He nodded toward his car. “Go ahead.”
Lee set it beside the other envelope, crossed back to the truck.
The man shoved Violet to the ground, sprinted the five steps to his car, swiped the envelopes off the roof, jumped inside, and nearly hit a car pulling out. Brakes screeched.
Violet huddled on the concrete, staring at the abrasions on her hands. Behind Lee, voices poured into the night.
“We saw everything, we called the police, they should be here any—”
“Are y’all okay?”
Called the police.
Lee hauled Violet to her feet and pushed her into the truck. The women’s voices didn’t pause, but the words didn’t register. She grabbed her bag, though nothing remained in it but clothes and books. She dashed to get behind the wheel and pulled into traffic. Horns beeped behind her.
She drove. She trembled. She bit her lip until she tasted blood.
Violet drew her knees to her chest, shoes planted on the truck seat. She held her bleeding palms away from her, open to the air.
Lee’s lungs tightened, and a gray frame boxed in her vision. Her hands tingled. She saw everything that could have happened.

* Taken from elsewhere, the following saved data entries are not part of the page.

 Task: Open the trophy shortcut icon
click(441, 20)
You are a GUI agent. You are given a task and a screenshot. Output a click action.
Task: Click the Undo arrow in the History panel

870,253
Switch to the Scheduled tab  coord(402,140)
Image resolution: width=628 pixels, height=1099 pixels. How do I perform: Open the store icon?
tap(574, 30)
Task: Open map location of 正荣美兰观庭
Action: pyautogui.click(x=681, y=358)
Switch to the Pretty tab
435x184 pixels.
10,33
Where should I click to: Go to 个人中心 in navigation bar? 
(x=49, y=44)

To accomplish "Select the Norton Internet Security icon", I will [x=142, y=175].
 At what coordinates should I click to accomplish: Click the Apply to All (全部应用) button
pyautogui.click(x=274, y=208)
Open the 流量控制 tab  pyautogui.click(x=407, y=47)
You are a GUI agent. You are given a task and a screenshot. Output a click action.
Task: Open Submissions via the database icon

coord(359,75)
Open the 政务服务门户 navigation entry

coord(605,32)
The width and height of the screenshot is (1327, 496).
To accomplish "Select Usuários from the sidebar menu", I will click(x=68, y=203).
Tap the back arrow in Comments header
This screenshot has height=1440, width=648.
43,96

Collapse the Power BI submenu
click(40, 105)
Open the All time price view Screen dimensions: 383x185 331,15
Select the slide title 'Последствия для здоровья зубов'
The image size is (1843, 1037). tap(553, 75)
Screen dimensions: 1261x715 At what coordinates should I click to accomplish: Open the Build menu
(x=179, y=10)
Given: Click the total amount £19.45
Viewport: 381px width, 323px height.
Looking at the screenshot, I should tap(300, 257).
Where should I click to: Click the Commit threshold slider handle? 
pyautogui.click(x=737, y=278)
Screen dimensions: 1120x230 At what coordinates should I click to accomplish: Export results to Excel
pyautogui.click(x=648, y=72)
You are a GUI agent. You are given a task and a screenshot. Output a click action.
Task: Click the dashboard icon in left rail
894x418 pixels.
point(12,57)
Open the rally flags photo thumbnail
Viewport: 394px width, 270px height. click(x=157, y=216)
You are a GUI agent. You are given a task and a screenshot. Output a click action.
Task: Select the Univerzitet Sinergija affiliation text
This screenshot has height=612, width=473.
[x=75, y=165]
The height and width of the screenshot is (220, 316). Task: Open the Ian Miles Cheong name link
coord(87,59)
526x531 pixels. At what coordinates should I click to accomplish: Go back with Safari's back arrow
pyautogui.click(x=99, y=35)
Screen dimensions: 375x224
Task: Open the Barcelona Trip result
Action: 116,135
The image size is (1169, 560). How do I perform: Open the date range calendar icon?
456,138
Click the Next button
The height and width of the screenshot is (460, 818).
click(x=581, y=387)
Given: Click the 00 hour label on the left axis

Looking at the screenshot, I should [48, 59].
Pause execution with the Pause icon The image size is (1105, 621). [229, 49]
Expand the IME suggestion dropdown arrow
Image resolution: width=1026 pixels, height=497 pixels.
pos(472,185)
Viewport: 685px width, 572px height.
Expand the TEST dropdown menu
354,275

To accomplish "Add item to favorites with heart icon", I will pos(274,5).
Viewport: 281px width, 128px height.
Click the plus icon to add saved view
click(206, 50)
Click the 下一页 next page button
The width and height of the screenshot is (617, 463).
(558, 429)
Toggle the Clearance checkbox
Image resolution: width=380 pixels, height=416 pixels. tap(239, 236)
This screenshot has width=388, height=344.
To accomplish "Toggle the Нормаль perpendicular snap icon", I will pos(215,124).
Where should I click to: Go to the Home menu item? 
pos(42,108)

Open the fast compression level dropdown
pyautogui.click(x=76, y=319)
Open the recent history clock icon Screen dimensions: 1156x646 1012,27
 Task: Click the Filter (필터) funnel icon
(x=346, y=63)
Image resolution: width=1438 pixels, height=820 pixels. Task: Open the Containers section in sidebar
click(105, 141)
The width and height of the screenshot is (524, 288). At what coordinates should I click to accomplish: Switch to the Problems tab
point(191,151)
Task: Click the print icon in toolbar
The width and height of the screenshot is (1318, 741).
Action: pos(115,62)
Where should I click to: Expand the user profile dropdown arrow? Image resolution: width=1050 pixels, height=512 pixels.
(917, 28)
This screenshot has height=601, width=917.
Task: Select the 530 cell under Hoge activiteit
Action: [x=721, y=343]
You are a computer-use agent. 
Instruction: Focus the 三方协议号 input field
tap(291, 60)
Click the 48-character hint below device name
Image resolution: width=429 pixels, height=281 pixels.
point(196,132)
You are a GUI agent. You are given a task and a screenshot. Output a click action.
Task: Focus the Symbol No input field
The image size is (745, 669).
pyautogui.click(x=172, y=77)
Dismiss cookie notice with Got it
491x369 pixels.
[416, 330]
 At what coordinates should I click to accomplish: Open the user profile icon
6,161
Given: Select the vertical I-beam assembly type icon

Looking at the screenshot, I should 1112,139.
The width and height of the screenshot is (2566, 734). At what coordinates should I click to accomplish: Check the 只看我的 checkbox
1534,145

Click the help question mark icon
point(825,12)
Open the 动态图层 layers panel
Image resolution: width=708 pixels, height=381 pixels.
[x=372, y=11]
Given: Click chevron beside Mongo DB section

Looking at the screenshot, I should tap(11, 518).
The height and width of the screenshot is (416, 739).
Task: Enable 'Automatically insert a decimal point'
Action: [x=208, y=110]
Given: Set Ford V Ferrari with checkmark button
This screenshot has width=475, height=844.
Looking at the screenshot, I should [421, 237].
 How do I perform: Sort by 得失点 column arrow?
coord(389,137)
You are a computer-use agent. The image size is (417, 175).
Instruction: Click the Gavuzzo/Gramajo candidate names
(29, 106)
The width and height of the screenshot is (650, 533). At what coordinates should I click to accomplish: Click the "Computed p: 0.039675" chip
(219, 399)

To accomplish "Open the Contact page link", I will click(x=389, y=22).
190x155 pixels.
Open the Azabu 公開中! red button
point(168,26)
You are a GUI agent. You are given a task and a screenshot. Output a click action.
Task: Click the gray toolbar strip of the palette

The bullet piercing Violet’s throat, tearing through her carotid. The pulsing blood.
The truck swerved. Lee gripped the wheel. Breathe. Stop the spiral now. In another thirty seconds, she—she—
Violet. Grabbed from behind. Held against the man’s body. Treasured Violet, forced and powerless.
“Lee?” Violet turned and lowered her feet to the floor. “Lee, say something.”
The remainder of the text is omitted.